Consistent with the three-over-six rule’s underlying theory, we marked a shift in skin temperature when a woman’s WST rose at least 0.2°C above at least five of the preceding six days and stayed elevated for a minimum of three consecutive days [51,53,54]. Such an upward shift is useful in retrospectively confirming the occurrence of ovulation and the potential end of the fertile window. As temperature nadir was demonstrated in past BBT studies to be a prospective marker of ovulation [55], we also analyzed our WST results to see if a similar minimum temperature occurred approximating ovulation.

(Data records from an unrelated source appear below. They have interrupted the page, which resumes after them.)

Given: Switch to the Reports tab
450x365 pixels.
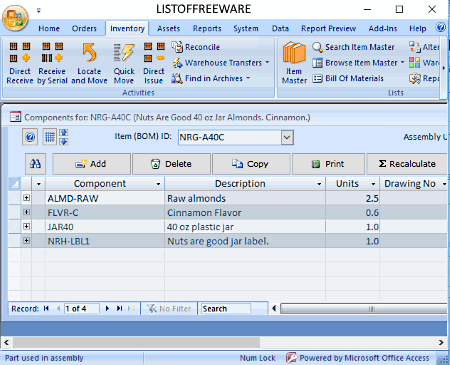Looking at the screenshot, I should tap(207, 29).
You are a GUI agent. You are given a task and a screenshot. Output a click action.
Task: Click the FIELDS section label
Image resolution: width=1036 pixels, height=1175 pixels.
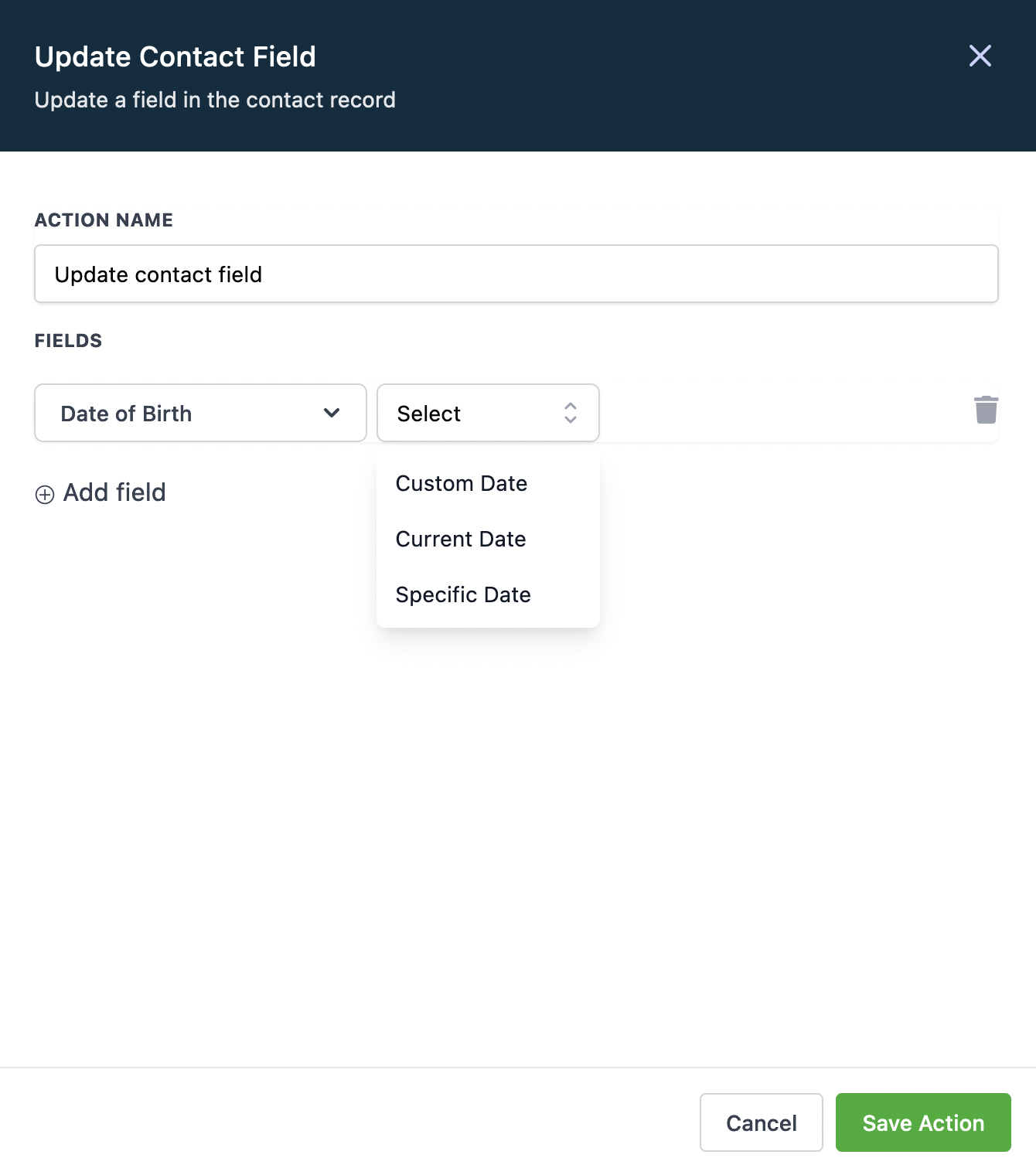[68, 341]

We used linear mixed effects models with random intercepts and random slopes to assess the association between WST and menstrual phases. Such models allow for the modeling of repeated measurements, accounting for correlated intra-individual and intracycle observations [56]. Because most participants reported multiple cycles and each cycle had its own phase shift, we analyzed our data using cross-classified models; we specified that cycle numbers were nested within individuals and the phases were nested within a cycle. Potential covariates previously shown to impact BBT were collected from participants’ daily diary reports and assessed for their effect on WST across the menstrual cycle using similar multilevel, cross-classified models as described above. Significant covariates were included in the final multivariate, multilevel model based on previously reported or potential clinical and practical relevance. Where appropriate, mean WST and its S.D. are reported in text. For each model, unstandardized b-coefficients and their S.E.M. are reported in Tables 1’3.

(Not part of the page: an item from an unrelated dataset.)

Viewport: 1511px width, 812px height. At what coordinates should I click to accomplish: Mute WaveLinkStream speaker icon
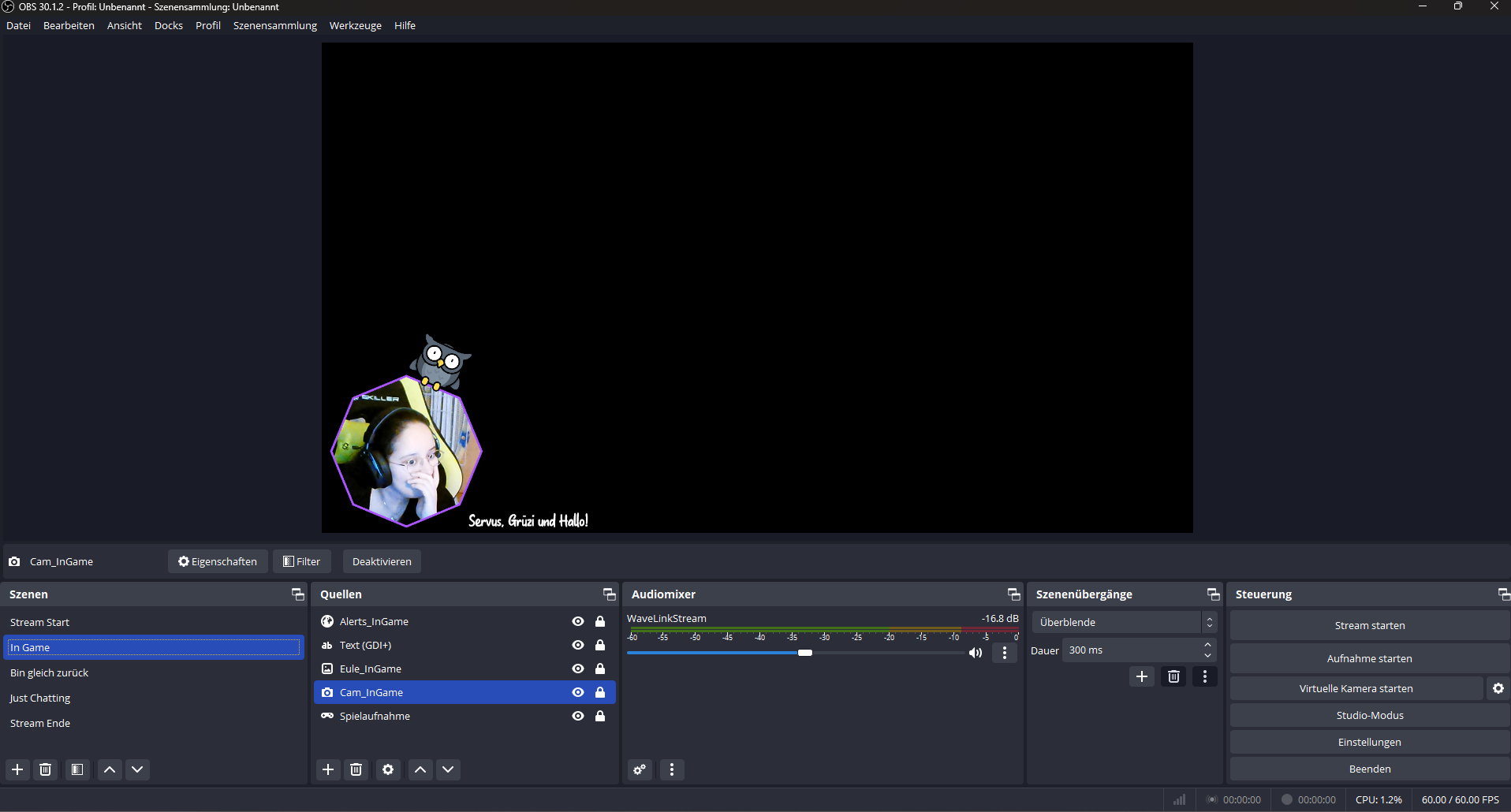point(976,653)
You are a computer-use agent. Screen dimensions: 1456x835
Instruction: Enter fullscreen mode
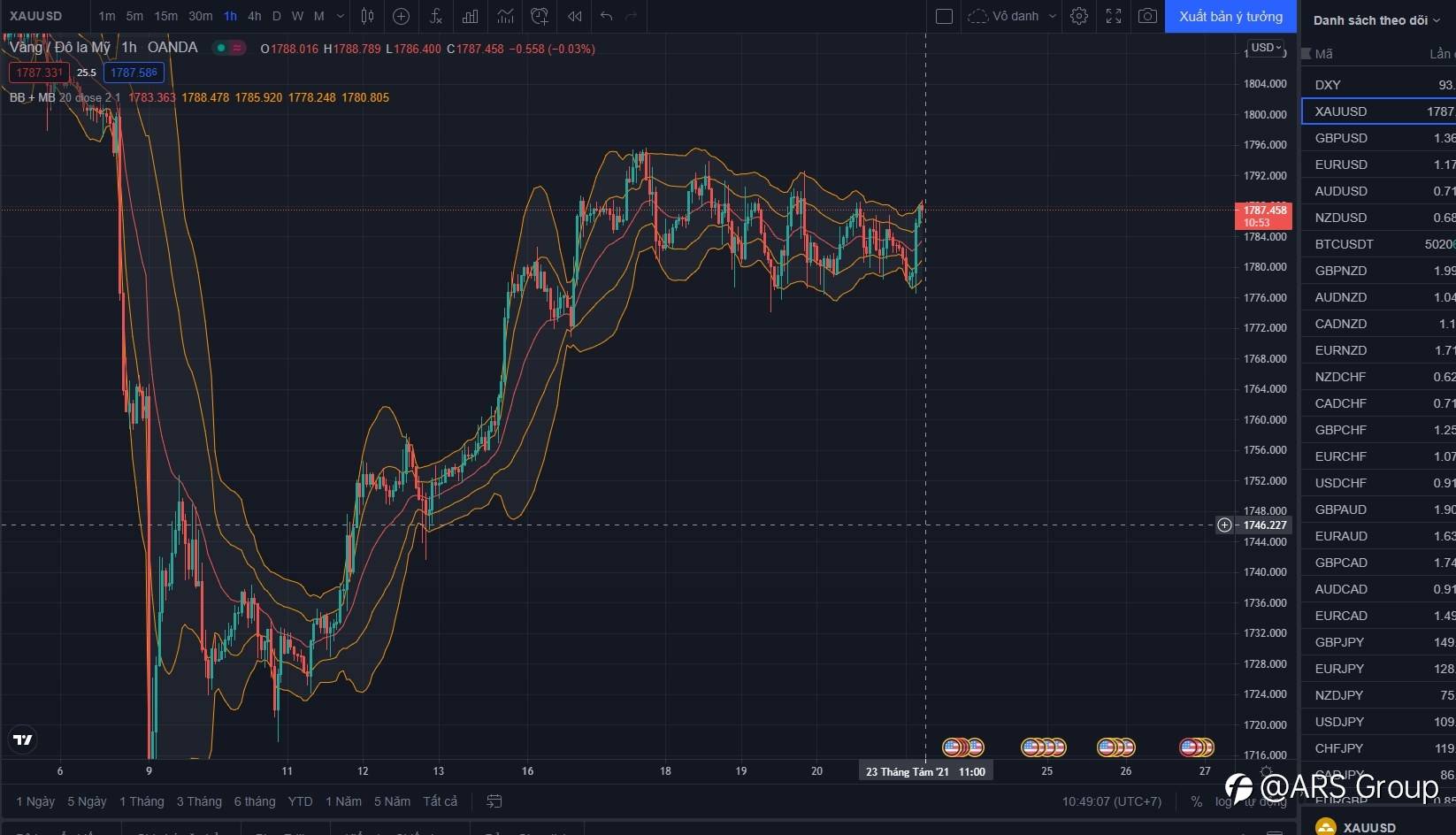(x=1114, y=16)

. | Unstandardized b-coefficient . | S.E.M. . |
---|---|---|
Intercept | 35.06 | 0.10 |
Cycle phase | ||
Menstrual | Reference | Reference |
Follicular | −0.01 | 0.04 |
Fertile | −0.13* | 0.02 |
Early-luteal | 0.24* | 0.02 |
Late-luteal | 0.37* | 0.03 |
. | Unstandardized b-coefficient . | S.E.M. . |
---|---|---|
Intercept | 35.06 | 0.10 |
Cycle phase | ||
Menstrual | Reference | Reference |
Follicular | −0.01 | 0.04 |
Fertile | −0.13* | 0.02 |
Early-luteal | 0.24* | 0.02 |
Late-luteal | 0.37* | 0.03 |
*refers to P<0.001.
Results
Descriptive statistics of the study population
Overall, 793 menstrual cycles were recorded across 194 study participants. In keeping with recommendations for best performance in fertility prediction algorithms [30,42–45], we excluded data from 186 cycles where participants reported measurements and synchronized their WST to the app for less than 80% of the days between the fertile window and the early-luteal phase. This left a reduced sample of 603 cycles across 159 participants. We also restricted our sample to participants with a confirmed ovulation, as detected via LH test; while an interesting extension of wearable technology, tracking potential anovulatory cycles is beyond the scope of the current study. Removing 170 cycles without confirmed LH surges left us with a final sample of 437 cycles across 136 participants; the average number of cycles per user in our sample was 3.21 (S.D. = 2.25). Participants had an average age of 33.66 years (S.D. = 3.86) and an average BMI of 22.97 kg/m2 (S.D. = 3.68). The average cycle length for the final sample was 28.84 days (S.D. = 7.02).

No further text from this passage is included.